=== TEXTO ===
+---+

Toros
UNA TARDE EN ACHO
Dicen los viejos entendidos que ver una corrida de toros en la plaza de Acho, en Lima, es un privilegio. Porque no es cosa de todos los días acudir a un coso cargado con casi doscientos cuarenta años de historia y por el cual han desfilado las más descollantes figuras de la tauromaquia y muchos de los toros de lidia más bravos y nobles que se pueda imaginar.
Cada año el antiguo ritual de la vida y la muerte vuelve a celebrarse en la otrora Ciudad de los Reyes, cuando empieza la Feria del Señor de los Milagros, el último domingo de octubre. Una rara excitación vibra en el aire y el aficionado que se aproxima a la plaza advierte un penetrante olor a animal y arena. ¿Por qué Acho despierta tanta expectativa? Después de todo, usted, lector, dirá que no se encuentra en España. Pues bien, yo le responderé diciendo que ocurre algo singular, que por unas semanas la conciencia del tiempo y del espacio se trastocan y que la ciudad y su gente son arrastradas por una marea española.
Pero también le diré que, no obstante su origen ibérico, la fiesta de los toros acabó siendo, con todo derecho, una fiesta peruana, en realidad la fiesta nacional por excelencia. Las corridas de toros calaron profundamente en el espíritu peruano desde que el veterano conquistador Francisco Pizarro alanceara un toro de Maranga, en la plaza mayor de Lima, hacia el año de 1540. Y, si no me cree, pase revista a las numerosas corridas que se celebran en el interior del país, donde aparecen invariablemente ligadas a las festividades de carácter religioso. En el Perú no hay fiesta provinciana que se precie si no cuenta por lo menos con una corrida de toros.
Ahora volvamos a lo que es un día de toros en Acho. Las corridas empiezan a las tres y media de la tarde, ya que oscurece poco después de las seis. Es conveniente, pues, almorzar temprano y llegar al coso a eso de las tres. Así, uno podrá acercarse a leer sin apuro la pizarra donde se indica la procedencia, tipo y peso de los toros, y, sobre todo, hacer tertulia en el atrio de la plaza, mientras siguen llegando los espectadores. Si tiene localidades de Sol, tendrá además la posibilidad de ver el arribo de los toreros con sus cuadrillas. Podrá saludarlos, desearles suerte y acompañarlos a la capilla donde pedirán una última protección a sus vidas.

+---+

=== DATOS ===
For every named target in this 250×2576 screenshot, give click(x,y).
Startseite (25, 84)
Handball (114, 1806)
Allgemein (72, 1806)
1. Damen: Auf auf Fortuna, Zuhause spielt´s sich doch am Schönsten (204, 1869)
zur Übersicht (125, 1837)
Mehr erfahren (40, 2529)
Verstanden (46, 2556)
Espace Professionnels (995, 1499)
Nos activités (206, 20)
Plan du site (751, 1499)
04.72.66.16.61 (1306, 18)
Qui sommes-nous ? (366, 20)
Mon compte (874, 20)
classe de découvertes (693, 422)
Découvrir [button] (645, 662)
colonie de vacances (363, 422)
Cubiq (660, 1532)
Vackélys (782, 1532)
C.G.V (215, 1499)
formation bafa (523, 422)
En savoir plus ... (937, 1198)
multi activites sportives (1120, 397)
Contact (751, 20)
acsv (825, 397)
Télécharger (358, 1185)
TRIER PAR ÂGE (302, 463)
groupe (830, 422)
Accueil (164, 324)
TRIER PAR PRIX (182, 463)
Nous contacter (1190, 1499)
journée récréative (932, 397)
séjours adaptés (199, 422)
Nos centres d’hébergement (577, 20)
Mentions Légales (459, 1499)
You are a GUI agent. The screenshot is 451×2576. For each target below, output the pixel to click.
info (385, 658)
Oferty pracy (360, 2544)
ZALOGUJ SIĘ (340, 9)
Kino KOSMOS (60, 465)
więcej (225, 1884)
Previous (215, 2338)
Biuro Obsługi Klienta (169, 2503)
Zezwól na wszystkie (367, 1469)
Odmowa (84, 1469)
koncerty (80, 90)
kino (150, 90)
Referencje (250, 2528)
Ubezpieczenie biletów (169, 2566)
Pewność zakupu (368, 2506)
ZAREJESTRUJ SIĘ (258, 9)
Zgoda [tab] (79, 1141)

+---+

=== ENUNCIADO 1 ===
Indica si cada afirmación coincide con el texto y respalda tu respuesta (sí o no) con las palabras exactas que lo deciden. (a) Las corridas en Acho comienzan a las tres y media de la tarde. (b) La Feria del Señor de los Milagros empieza el primer domingo de octubre. (c) Francisco Pizarro alanceó un toro de Maranga en la plaza mayor de Lima hacia 1540.
=== ENUNCIADO 2 ===
Reproduce fielmente el pasaje del texto que comienza en "Pero también le" y termina en "corrida de toros.".
Los ítems provienen de una fuente distinta.

=== SOLUCIÓN DESARROLLADA 1 ===
(a) Sí: "Las corridas empiezan a las tres y media de la tarde".
(b) No: "cuando empieza la Feria del Señor de los Milagros, el último domingo de octubre".
(c) Sí: "alanceara un toro de Maranga, en la plaza mayor de Lima, hacia el año de 1540".

=== SOLUCIÓN DESARROLLADA 2 ===
Pero también le diré que, no obstante su origen ibérico, la fiesta de los toros acabó siendo, con todo derecho, una fiesta peruana, en realidad la fiesta nacional por excelencia. Las corridas de toros calaron profundamente en el espíritu peruano desde que el veterano conquistador Francisco Pizarro alanceara un toro de Maranga, en la plaza mayor de Lima, hacia el año de 1540. Y, si no me cree, pase revista a las numerosas corridas que se celebran en el interior del país, donde aparecen invariablemente ligadas a las festividades de carácter religioso. En el Perú no hay fiesta provinciana que se precie si no cuenta por lo menos con una corrida de toros.